# I guess



## Chopinetude24

What would be proper translation of "I guess" into Czech in this sense,


That's a good idea, I guess

I guess you are right about that.


----------



## Bára

That's a good idea, I guess *= Myslím/Tuším*, že je to dobrý nápad. 
*Soudím/Domnívám se*, že je to dobrý nápad. (formal)

I guess you are right about that. = *Myslím/Tuším*, že v tomhle máš pravdu.
*Soudím/Domnívám se*, že v tomhle máš pravdu. (formal)


----------



## Petra123

I think "I guess" might express more doubt than Czech "myslím ...". And even "tuším ..." sound too formal to me.
I would suggest:

That's a good idea, I guess
To je asi dobrý nápad.

I guess you are right about that. 	
V tom máš asi pravdu.


----------



## adno

I agree with Petra. As an alternative for *asi* I would also suggest *nejspíš* (literally "most likely"). We very often use future tense with both of these words (without actually referring to future, it's only grammatical), especially in informal speech:

That's a good idea, I guess
To *je/bude asi/nejspíš* dobrý nápad.

I guess you are right about that. 
V tom *máš/budeš mít asi/nejspíš* pravdu.

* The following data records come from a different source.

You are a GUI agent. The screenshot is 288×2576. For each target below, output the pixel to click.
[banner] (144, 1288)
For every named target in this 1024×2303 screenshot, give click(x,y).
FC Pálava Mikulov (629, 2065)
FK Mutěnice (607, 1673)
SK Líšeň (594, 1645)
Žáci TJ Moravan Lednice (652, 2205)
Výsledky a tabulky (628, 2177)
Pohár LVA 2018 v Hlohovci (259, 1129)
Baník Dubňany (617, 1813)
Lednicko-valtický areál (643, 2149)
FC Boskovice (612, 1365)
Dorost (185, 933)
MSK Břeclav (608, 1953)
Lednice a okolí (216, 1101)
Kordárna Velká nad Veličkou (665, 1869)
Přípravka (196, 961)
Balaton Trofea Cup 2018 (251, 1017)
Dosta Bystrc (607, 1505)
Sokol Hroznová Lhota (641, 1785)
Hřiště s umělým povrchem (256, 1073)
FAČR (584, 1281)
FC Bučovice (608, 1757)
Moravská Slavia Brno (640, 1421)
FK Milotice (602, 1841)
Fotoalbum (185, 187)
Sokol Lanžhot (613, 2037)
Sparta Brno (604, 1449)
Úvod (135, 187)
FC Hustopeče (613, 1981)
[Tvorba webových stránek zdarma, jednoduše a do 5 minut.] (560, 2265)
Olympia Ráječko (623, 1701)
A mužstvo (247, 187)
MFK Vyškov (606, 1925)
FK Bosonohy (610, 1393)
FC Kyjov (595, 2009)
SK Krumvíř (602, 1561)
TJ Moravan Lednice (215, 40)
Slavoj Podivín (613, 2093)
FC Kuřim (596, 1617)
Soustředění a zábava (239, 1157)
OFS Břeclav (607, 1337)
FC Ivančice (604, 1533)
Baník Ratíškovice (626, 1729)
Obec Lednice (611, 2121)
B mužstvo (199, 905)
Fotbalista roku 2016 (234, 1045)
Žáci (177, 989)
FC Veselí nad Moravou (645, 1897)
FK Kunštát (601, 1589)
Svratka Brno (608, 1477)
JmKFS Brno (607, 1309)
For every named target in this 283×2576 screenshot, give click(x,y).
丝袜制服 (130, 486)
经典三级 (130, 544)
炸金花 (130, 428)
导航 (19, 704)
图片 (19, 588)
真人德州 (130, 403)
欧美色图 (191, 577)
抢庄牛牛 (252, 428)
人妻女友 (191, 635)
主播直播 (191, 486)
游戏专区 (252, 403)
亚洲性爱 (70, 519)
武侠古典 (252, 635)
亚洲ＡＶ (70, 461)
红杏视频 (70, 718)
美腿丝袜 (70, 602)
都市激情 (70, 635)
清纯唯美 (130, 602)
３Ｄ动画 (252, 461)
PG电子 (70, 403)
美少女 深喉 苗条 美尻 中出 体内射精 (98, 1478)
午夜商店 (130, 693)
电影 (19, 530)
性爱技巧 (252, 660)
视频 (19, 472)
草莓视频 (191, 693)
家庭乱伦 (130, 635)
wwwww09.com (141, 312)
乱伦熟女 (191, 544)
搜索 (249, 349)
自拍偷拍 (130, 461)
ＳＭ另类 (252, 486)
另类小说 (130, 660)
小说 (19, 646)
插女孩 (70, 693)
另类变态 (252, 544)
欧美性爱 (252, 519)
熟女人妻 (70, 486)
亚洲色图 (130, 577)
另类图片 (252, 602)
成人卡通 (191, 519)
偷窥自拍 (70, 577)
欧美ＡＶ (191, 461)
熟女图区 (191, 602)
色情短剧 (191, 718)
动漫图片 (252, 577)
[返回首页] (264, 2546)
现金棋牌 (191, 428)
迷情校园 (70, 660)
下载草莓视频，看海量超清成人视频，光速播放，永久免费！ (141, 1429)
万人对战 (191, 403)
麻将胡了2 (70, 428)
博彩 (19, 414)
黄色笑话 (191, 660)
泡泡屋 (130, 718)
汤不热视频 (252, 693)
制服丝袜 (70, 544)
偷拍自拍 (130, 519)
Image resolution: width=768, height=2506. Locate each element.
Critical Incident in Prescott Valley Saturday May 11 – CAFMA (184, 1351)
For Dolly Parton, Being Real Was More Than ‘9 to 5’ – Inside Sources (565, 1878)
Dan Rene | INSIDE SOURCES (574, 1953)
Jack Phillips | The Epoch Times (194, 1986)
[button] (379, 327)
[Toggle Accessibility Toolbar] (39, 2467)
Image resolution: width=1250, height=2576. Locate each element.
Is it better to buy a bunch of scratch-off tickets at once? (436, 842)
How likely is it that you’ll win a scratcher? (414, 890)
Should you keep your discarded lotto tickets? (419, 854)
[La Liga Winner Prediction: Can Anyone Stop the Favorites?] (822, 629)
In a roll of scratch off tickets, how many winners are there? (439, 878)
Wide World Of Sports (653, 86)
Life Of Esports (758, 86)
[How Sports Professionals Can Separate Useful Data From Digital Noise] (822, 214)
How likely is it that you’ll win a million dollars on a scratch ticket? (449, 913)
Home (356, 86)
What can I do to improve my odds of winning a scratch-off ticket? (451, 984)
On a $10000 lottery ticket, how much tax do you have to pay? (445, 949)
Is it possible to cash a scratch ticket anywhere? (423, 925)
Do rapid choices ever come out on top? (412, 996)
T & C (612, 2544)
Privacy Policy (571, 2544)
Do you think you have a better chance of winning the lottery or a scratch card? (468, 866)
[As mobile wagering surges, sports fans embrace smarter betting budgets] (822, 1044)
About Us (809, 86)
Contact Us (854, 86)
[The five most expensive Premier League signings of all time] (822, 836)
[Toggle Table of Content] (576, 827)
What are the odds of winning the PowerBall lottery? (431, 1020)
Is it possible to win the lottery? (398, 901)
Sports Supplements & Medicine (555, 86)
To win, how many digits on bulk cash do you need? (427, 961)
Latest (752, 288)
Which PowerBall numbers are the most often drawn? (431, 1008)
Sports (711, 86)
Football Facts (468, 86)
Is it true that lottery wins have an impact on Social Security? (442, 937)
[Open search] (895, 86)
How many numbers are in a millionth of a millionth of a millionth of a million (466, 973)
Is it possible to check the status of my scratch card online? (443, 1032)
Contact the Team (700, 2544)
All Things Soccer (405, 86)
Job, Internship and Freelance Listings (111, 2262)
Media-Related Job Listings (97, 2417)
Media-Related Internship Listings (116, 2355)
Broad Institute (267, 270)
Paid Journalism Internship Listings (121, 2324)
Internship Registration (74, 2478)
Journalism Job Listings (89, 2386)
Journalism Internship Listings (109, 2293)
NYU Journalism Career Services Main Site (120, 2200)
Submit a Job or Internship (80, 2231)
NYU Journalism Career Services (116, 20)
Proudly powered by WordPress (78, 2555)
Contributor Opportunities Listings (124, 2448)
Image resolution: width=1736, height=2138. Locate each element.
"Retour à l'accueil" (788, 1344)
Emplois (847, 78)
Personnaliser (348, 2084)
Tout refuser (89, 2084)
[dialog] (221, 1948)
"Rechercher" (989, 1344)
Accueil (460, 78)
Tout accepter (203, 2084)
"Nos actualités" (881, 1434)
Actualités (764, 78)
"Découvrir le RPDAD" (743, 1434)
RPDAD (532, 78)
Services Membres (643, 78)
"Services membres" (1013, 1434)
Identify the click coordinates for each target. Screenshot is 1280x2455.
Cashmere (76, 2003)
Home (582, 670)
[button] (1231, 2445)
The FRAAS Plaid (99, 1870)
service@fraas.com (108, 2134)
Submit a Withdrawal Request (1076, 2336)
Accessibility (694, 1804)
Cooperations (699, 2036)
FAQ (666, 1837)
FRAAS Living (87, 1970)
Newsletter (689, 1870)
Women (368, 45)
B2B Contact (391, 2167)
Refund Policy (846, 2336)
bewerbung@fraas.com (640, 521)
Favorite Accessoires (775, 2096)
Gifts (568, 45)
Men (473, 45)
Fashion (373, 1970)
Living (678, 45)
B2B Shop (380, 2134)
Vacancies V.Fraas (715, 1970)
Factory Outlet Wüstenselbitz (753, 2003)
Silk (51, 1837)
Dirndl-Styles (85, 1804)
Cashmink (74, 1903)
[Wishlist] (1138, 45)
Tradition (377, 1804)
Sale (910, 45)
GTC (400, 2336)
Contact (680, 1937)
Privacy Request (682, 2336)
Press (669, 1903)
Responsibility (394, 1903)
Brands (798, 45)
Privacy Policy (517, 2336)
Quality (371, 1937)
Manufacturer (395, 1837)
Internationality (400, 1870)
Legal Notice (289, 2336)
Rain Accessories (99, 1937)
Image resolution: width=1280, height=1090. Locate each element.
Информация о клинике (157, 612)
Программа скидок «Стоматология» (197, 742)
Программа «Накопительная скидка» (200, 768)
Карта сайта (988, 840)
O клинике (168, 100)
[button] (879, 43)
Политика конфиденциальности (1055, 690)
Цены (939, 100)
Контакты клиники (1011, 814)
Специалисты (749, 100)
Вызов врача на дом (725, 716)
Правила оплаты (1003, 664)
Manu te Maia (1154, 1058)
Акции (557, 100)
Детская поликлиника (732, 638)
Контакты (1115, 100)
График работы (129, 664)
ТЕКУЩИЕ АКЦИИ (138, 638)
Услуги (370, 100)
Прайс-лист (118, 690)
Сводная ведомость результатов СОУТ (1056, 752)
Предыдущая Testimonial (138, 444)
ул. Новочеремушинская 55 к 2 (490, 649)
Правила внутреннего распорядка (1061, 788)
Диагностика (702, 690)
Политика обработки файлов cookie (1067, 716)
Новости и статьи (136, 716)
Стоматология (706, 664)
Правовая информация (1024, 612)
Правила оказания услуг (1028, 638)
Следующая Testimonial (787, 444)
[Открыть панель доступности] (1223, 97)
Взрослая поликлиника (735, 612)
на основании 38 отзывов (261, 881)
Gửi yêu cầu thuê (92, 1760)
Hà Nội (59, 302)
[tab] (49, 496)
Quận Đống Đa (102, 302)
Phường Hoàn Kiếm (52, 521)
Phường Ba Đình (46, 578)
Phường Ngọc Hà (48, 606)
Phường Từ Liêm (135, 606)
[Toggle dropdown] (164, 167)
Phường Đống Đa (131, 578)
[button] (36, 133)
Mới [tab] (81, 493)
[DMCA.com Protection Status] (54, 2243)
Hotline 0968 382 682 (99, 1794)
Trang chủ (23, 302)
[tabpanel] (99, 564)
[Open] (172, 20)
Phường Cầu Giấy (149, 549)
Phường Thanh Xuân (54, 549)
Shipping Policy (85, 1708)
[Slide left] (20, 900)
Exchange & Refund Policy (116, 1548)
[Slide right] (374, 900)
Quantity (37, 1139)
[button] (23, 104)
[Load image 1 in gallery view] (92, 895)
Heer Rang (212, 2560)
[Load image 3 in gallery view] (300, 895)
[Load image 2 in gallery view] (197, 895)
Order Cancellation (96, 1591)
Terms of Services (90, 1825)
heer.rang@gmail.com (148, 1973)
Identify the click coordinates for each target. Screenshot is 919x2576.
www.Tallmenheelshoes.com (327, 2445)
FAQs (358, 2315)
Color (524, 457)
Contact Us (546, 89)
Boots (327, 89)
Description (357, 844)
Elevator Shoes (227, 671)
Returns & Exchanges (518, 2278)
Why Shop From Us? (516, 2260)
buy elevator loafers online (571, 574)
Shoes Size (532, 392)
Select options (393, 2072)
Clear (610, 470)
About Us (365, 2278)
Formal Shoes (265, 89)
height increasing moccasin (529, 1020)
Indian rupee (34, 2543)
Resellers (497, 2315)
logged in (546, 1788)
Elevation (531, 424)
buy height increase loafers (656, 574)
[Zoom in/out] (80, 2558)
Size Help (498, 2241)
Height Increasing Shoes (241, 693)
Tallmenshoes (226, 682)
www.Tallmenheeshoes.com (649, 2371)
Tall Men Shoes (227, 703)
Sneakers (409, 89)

Another common way of expressing of "I guess", which is also grammatically grammatically closer to it, is *Řek(l) bych, že ...* or *..., řek(l) bych: literally "I would say (that) ...". (The variant without the final "l" is common in informal spoken Czech.)

That's a good idea, I guess.
To je dobrý nápad, řekl bych. (Perhaps less common that the analogical form in English, but it's exactly what we say when we hesitate: "To je dobrý nápad... (hesitation) ...řekl bych.")

I guess you are right about that. 
Řekl bych, že v tom máš asi pravdu.*


----------